About this calculator

Treasury bills (T-bills) are short-term U.S. government securities sold at a discount to their face value; you pay less than face today and receive the full face value at maturity, with the difference being your return. They are quoted two ways, and the distinction matters. The bank discount rate is the traditional quote: the discount as a fraction of face value, annualized over a 360-day year. But because it measures the gain against face value (not the smaller price you actually paid) and uses a 360-day year, it understates your real return. The bond-equivalent yield (also called the investment yield) corrects both, measuring the gain against the price paid over a 365-day year — making it directly comparable to other investments. This calculator reports both from your face value, purchase price, and days to maturity.

How it works — the formula

Bank discount rate = (Face − Price)/Face × 360/days Bond-equivalent yield = (Face − Price)/Price × 365/days

The discount rate annualizes the gain against face on a 360-day basis; the bond-equivalent yield annualizes against price on a 365-day basis for true comparison.

Worked examples

Example 1
Face $10,000, price $9,750, 182 days
Inputs:
face=10000, price=9750, days=182
Output:
discount 4.945%, BEY 5.142%
Example 2
Face $10,000, price $9,900, 91 days
Inputs:
face=10000, price=9900, days=91
Output:
discount ~3.96%, BEY ~4.05%
Example 3
Face $1,000, price $980, 52 weeks
Inputs:
face=1000, price=980, days=364
Output:
discount ~2.02%, BEY ~2.05%

Limitations

  • Bank discount rate understates true return (use BEY to compare).
  • Simple annualization; does not compound.
  • Pre-tax yields; state-tax exemption not modeled.

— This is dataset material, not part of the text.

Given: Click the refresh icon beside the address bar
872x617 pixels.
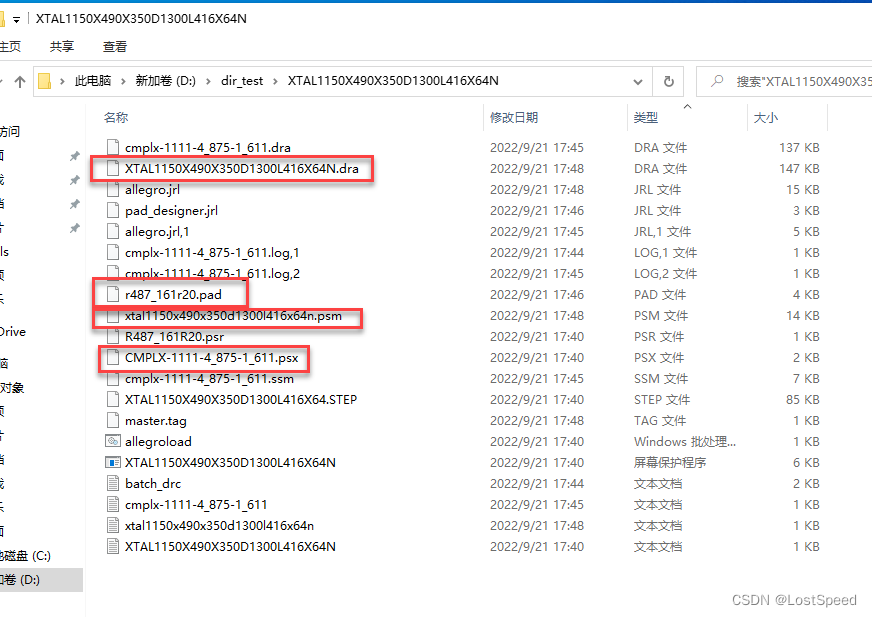Looking at the screenshot, I should click(668, 81).
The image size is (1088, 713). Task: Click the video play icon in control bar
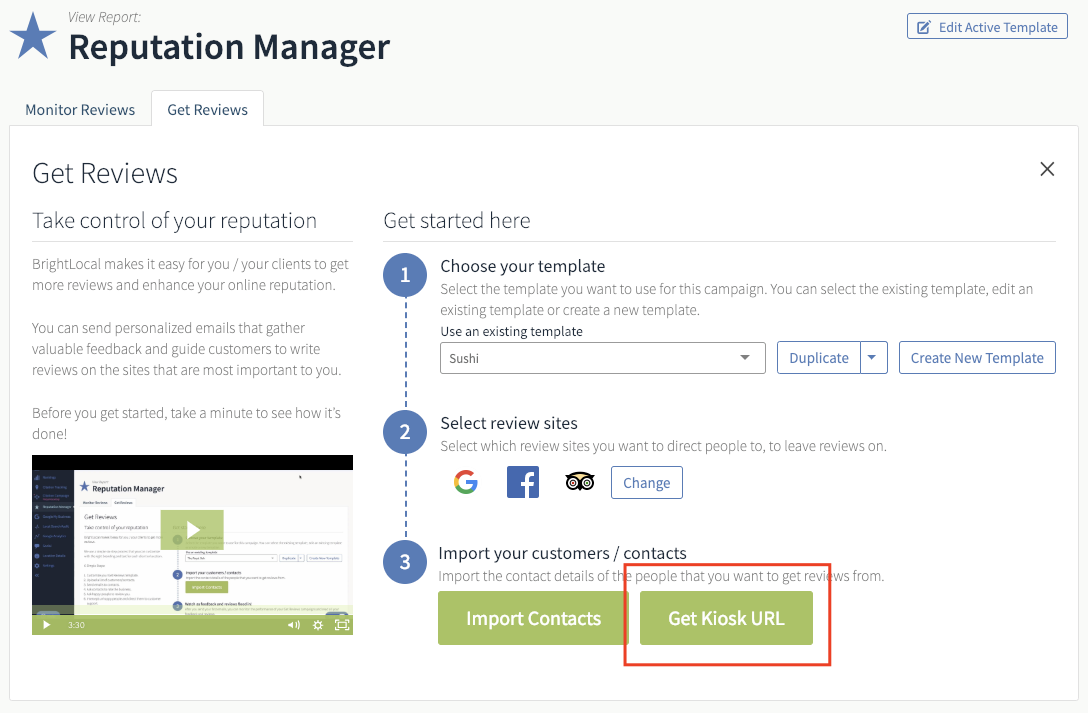46,625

Quoting conventions per TreasuryDirect; not investment advice.

Frequently asked

How is a T-bill discount rate calculated?+
The bank discount rate = (face value − price) ÷ face value × (360 ÷ days to maturity). It expresses the discount as an annualized percentage of face value using a 360-day year — the convention for quoting T-bills.
What is the difference between discount rate and bond-equivalent yield?+
The bank discount rate measures the gain against face value over 360 days; the bond-equivalent yield measures it against the price you actually paid over 365 days. The bond-equivalent yield is higher and is the right figure for comparing T-bills to other investments.
Why do T-bills use a 360-day year?+
It is a long-standing money-market convention dating to manual interest calculations. It makes the quoted discount rate slightly lower than the true annualized return, which is one reason the bond-equivalent yield exists.
How do T-bills pay interest?+
They do not pay periodic coupons. Instead you buy them below face value and receive the full face value at maturity; the difference is your interest. This is called a discount security.
What maturities do T-bills come in?+
Common maturities are 4, 8, 13, 17, 26, and 52 weeks. Shorter bills have less interest-rate risk; the days-to-maturity you enter should match the specific bill you are evaluating.
Are T-bill returns taxable?+
T-bill interest is subject to federal income tax but exempt from state and local income taxes — an advantage in high-tax states. This calculator shows pre-tax yields.